Gabriele Pieranunzi: l’eclettismo di un Primo Violino

Marica Coppola

Per la rivista The Birmingham Post, Gabriele Pieranunzi è “il violinista dai toni più dolci che tu possa immaginare”. Attuale primo violino di spalla dell’Orchestra del Teatro San Carlo di Napoli, Pieranunzi racchiude  nella sua espressione artistica tutti gli indirizzi della professione violinistica: dall’attività solistica a quella cameristica, dall’esperienza delle competizioni musicali a quella dell’insegnamento. Una maturità esecutiva, quella del raffinato interprete romano, che è il risultato di una vita interamente dedicata agli studi musicali e ad un’irrefrenabile ricerca artistica. Gabriele Pieranunzi lo ha raccontato a Quinte Parallele, attraverso un’intensa e piacevole intervista.
 

M° Pieranunzi, partiamo con il ripercorrere la sua carriera dagli esordi. Lei si è diplomato in violino a soli 16 anni, e ha vinto ben due premi da giovanissimo al Concorso Paganini. Cosa significava in quegli anni per un giovane violinista arrivare tanto presto a questi risultati?
 

Per iniziare, cercando di essere obiettivo e al contempo mantenendo tutta l’umiltà necessaria,  riconosco che il mio percorso con il violino si è determinato in maniera quasi naturale. Devo però aggiungere che ho iniziato a studiare violino all’età di  6 anni: ho svolto quindi un normale percorso di studi decennale prima di arrivare al diploma. Una certa propensione a questo strumento ha permesso che mi si aprissero quasi subito scenari musicali di un certo livello, come quello del Concorso Paganini.
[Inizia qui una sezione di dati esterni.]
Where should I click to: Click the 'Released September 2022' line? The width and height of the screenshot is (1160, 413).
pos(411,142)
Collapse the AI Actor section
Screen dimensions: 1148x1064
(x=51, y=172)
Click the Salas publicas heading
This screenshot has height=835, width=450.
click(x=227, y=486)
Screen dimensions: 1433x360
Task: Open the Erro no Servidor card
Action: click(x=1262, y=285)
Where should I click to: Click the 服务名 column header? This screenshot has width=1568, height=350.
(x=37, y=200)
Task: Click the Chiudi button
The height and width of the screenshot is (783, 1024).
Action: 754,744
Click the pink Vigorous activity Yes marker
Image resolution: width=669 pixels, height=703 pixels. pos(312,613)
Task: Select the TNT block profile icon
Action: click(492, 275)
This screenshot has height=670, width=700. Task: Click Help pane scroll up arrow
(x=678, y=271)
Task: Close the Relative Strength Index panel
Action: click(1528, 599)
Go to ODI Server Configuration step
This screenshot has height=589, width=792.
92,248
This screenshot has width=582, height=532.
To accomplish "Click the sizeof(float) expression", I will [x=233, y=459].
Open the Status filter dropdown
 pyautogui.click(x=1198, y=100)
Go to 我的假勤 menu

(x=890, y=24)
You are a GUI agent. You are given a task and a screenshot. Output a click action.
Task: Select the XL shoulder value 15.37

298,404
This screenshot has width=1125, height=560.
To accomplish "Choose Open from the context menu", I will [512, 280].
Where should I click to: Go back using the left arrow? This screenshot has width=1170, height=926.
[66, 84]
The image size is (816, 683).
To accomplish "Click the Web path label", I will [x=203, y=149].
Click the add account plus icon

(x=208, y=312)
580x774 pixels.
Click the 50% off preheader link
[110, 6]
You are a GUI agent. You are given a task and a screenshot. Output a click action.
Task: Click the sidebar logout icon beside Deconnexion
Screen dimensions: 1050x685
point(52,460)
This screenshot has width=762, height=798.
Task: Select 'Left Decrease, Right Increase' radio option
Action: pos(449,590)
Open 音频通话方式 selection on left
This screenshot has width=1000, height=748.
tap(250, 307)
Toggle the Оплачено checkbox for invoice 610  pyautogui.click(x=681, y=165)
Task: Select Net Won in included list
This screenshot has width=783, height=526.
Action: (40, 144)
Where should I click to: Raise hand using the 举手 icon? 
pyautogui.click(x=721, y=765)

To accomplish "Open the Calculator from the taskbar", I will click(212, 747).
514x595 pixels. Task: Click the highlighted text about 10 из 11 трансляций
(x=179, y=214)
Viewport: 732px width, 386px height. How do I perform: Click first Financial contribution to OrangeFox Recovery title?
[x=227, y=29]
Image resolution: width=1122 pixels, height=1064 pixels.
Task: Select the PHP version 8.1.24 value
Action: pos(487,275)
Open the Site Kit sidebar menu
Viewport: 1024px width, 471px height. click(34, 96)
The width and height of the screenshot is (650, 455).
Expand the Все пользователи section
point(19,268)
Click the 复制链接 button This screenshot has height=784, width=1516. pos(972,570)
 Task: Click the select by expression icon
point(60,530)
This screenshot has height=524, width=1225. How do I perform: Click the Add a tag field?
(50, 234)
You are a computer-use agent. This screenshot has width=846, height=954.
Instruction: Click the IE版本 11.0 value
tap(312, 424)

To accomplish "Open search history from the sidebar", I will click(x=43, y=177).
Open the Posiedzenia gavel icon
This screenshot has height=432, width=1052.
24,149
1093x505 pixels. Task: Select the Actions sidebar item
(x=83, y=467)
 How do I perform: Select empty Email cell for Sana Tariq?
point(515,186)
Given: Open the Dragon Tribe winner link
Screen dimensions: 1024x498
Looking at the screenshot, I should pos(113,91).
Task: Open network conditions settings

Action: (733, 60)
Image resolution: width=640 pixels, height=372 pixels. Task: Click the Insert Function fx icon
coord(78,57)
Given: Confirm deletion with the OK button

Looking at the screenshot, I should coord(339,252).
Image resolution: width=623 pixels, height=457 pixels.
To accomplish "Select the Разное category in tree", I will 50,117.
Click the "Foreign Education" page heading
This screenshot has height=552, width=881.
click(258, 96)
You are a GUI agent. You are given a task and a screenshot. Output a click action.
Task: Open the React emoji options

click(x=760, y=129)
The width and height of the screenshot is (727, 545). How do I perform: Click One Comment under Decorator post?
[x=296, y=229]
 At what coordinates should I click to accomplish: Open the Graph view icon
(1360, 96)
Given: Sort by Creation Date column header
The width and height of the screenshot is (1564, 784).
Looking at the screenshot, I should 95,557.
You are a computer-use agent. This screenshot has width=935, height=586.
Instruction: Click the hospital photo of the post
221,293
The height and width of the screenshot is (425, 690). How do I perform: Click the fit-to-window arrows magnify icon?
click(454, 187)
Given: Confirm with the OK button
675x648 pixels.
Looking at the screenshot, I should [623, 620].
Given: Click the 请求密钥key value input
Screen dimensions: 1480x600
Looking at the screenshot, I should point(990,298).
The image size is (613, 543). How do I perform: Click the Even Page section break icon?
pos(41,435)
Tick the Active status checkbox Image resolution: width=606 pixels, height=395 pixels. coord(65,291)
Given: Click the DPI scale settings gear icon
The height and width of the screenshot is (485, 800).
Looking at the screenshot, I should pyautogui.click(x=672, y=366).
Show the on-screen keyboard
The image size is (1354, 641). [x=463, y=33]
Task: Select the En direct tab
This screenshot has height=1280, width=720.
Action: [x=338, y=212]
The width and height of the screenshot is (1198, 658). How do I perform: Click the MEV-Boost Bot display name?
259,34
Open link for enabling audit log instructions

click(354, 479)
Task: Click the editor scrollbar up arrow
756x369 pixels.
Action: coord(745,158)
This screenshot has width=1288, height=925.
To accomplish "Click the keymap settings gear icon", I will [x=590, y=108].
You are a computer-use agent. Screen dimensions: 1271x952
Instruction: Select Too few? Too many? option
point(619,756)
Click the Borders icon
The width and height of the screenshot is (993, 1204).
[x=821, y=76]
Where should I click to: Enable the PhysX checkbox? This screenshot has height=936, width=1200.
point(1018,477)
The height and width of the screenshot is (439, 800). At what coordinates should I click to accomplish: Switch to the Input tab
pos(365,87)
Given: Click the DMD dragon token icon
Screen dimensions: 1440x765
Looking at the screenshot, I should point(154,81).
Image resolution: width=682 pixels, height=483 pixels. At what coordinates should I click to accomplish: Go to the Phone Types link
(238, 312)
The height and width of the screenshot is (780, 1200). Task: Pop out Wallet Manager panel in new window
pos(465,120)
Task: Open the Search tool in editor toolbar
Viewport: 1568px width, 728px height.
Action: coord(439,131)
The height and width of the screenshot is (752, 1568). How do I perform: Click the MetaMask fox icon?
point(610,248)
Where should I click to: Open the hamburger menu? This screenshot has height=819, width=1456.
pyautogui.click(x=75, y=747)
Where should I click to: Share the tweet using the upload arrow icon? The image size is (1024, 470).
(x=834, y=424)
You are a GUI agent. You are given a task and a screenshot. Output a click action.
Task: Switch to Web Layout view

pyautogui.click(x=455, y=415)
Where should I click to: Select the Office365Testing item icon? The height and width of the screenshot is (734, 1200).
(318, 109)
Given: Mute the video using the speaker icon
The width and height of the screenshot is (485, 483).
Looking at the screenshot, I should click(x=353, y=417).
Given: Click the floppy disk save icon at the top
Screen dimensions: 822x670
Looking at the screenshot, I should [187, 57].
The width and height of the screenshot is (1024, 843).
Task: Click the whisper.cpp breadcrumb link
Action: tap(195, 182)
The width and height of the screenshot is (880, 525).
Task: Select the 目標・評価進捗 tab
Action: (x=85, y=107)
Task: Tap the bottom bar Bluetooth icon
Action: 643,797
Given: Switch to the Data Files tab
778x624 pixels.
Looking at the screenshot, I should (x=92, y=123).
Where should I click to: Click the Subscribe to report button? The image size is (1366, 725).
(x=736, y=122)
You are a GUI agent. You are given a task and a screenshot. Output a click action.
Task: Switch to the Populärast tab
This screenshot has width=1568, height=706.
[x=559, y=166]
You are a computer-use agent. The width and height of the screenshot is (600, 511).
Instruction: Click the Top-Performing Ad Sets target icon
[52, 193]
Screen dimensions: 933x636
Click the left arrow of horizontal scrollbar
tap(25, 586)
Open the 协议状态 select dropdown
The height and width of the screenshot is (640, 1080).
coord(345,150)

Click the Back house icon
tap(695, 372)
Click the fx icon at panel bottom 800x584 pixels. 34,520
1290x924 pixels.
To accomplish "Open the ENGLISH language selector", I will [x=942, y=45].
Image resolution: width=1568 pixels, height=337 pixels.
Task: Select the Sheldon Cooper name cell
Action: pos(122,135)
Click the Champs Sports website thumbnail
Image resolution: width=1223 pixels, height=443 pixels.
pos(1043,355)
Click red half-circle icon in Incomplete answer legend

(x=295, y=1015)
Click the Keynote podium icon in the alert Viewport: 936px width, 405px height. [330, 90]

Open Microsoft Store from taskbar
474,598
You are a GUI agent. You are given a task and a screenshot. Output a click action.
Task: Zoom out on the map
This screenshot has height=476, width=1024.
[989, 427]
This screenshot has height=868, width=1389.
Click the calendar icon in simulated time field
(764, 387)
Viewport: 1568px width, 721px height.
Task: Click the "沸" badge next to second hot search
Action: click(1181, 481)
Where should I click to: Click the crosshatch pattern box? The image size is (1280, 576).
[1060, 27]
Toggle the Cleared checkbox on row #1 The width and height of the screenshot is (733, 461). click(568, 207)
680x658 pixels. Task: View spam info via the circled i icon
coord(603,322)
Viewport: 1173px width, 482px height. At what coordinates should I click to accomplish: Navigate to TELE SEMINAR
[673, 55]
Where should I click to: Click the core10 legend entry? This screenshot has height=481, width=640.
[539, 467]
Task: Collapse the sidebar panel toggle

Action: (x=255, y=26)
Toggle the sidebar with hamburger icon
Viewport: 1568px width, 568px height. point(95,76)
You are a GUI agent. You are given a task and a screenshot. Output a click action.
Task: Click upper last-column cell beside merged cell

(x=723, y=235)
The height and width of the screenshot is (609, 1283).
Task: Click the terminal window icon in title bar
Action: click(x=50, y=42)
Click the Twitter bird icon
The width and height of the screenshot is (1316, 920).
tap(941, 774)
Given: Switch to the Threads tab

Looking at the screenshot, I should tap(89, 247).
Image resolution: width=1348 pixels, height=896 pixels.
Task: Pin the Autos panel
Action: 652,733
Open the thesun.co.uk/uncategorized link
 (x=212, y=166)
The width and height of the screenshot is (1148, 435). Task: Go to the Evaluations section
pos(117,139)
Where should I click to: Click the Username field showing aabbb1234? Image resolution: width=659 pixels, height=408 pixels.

Mi lusinga essere ricordato per questo: sia nell’ ‘88 che nel ‘90 sono arrivato in finale con un quarto e terzo premio al Concorso. La prima cosa che ricordo è che in quel preciso momento storico il Concorso Paganini costituiva uno dei più importanti cimenti a livello italiano e internazionale, aveva tutta l’importanza che un premio del genere doveva e dovrebbe ancora avere. Partecipare ad un concorso come il Paganini conferiva in quegli anni, ad un giovane, un valore a livello sociale che si estendeva ben al di là del singolo fattore artistico.